Here are some examples from the book. Though written in the florid style that was conventional at the time, they match up pretty well with the more modern accounts collected by Moody:
But whether the deaths I witnessed were peaceful or painful, preceded or not preceded by the recognition of some one from the other world, always, immediately after the physical life had ceased, I saw the spirit form take shape above the dead body, in appearance a glorified replica of it. However painful might have been the last hours, however protracted and wasting the illness, no trace of suffering or disease appeared upon the radiant spirit face. Striking, at times, was the contrast which it presented to the human features, pain-distorted and deep-furrowed by suffering.... [p. 40]
It was about six months after I began to work at a hospital that it was revealed to me that the dying often really do see those who have come from the realms of spirit life to welcome them on their entrance into another state of existence.
The first time that I received this ocular proof was at the death of L------, a sweet girl of seventeen, who was a personal friend of mine. She was a victim of consumption [tuberculosis]. She suffered no pain, but the weariness that comes from extreme weakness and debility was heavy upon her and she yearned for rest.
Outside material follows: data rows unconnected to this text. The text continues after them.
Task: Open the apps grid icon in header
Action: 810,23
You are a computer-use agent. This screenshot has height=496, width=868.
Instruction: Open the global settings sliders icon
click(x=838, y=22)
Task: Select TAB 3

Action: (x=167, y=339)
A short time before she expired I became aware that two spirit forms were standing by the bedside, one on either side of it. I did not see them enter the room; they were standing by the bedside when they first became visible to me, but I could see them as distinctly as I could any of the human occupants of the room. In my own thoughts I have always called these bright beings from another world, angels, and as such I shall hereafter speak of them. I recognized their faces as those of two girls who had been the closest friends of the girl who was dying. They had passed away a year before and were then about her own age.
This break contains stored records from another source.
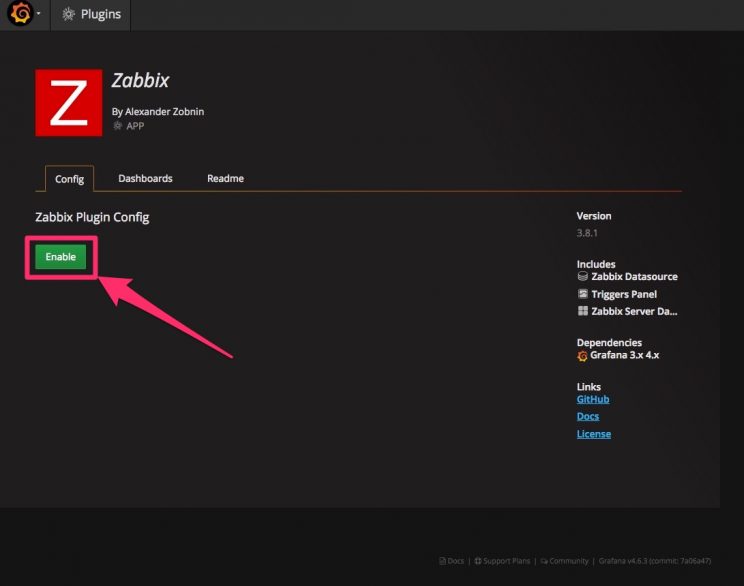Image resolution: width=744 pixels, height=586 pixels.
Task: Select the Config tab
Action: click(69, 179)
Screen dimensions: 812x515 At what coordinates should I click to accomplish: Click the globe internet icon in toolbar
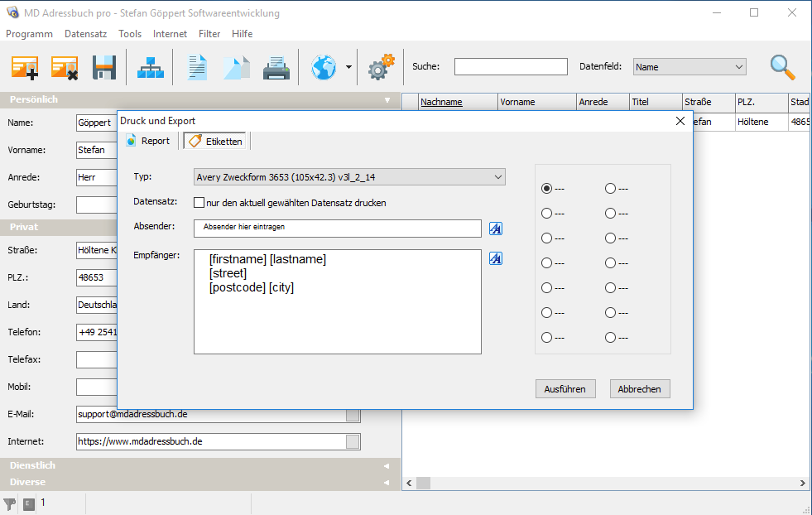(324, 67)
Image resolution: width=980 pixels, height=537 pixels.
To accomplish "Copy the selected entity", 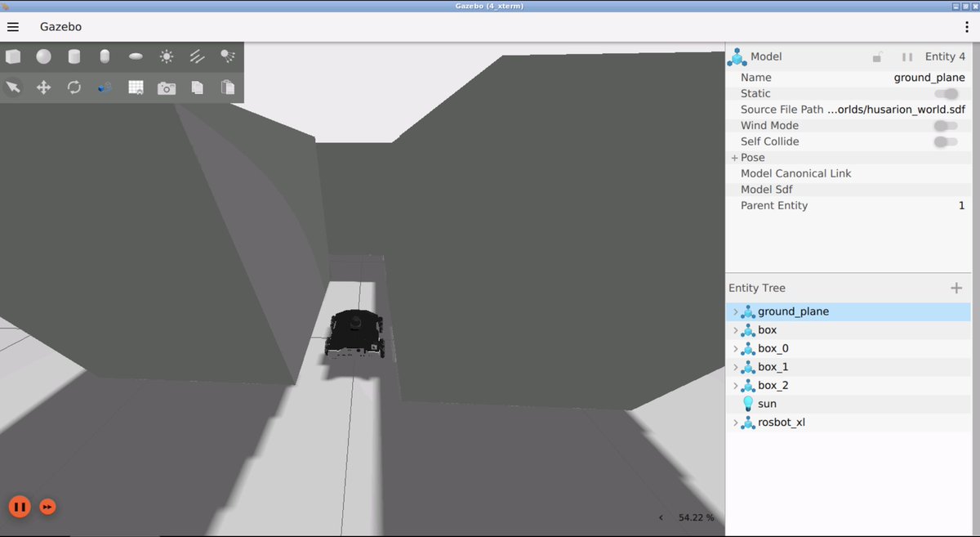I will (x=197, y=87).
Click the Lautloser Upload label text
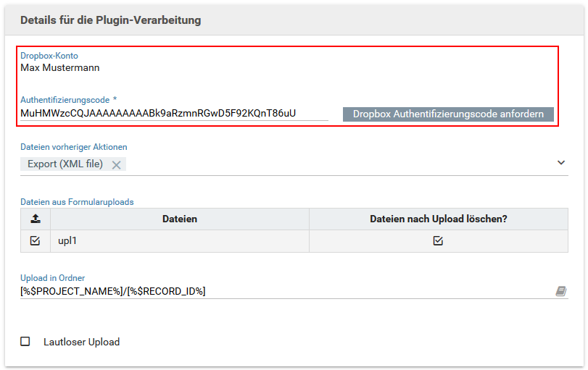This screenshot has height=370, width=588. [81, 342]
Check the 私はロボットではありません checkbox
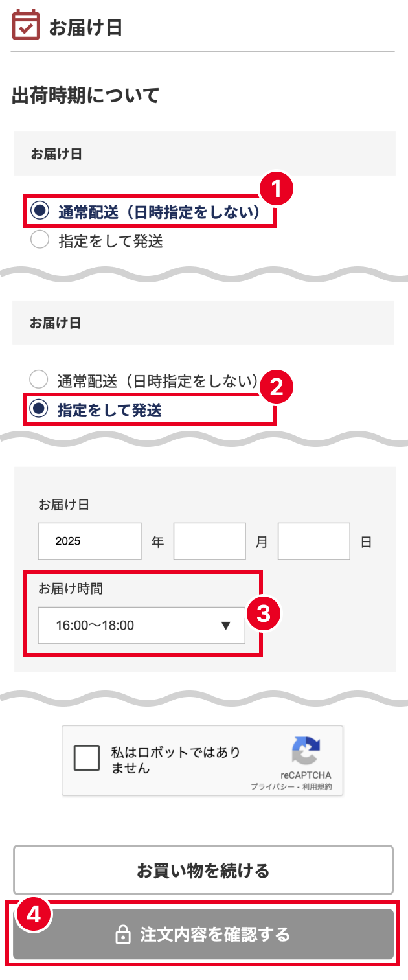The image size is (408, 980). (87, 758)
Just before they appeared the dying girl exclaimed: "It has grown suddenly dark; I cannot see anything!" But she recognized them immediately. A smile, beautiful to see, lit up her face. She stretched forth her hands and in joyous tones exclaimed: "Oh, you have come to take me away! I am glad, for I am very tired."...
[The girl expired very shortly afterward, still smiling at the "angels."]
The two angels remained by the bedside during the brief space that elapsed before the spirit form took shape above the body in which the physical life had ceased. Then they rose and stood for a few moments one on each side of her, who was now like unto themselves. And three angels went from the room where, a short time before, there had been only two. [pp. 41-43]
[Later, Snell recounts the case of a dying father reunited with his previously deceased son.]
Then again I witnessed what had now become a familiar spectacle to me -- the formation of the spirit body above the discarded earthly body. When it was complete the angel child clasped the hand of the now angel father, each gazed into the eyes of the other with an expression of the tenderest affection, and with faces aglow with joy and happiness they vanished. [pp. 46-47]
Such narratives, in themselves, may not prove anything, but the fact that people have been reporting these phenomena pretty consistently for a hundred years or more ought to suggest that something is going on. After all, it's unlikely that most of Moody's informants had ever heard of Joy Snell or other early Spiritualist writers.
It might be argued that the imagery of a spirit form taking shape above a dying person while attended by angels is simply part of the Western mythos, and as such it finds expression in hallucinations. There are at least two responses to this argument: First, one would expect much greater variation in the reports than there seems to be (e.g., appearances by Jesus or the Virgin Mary, etc.); and second, how did this mythos develop in the first place, if not through SDEs, NDEs, and similar events?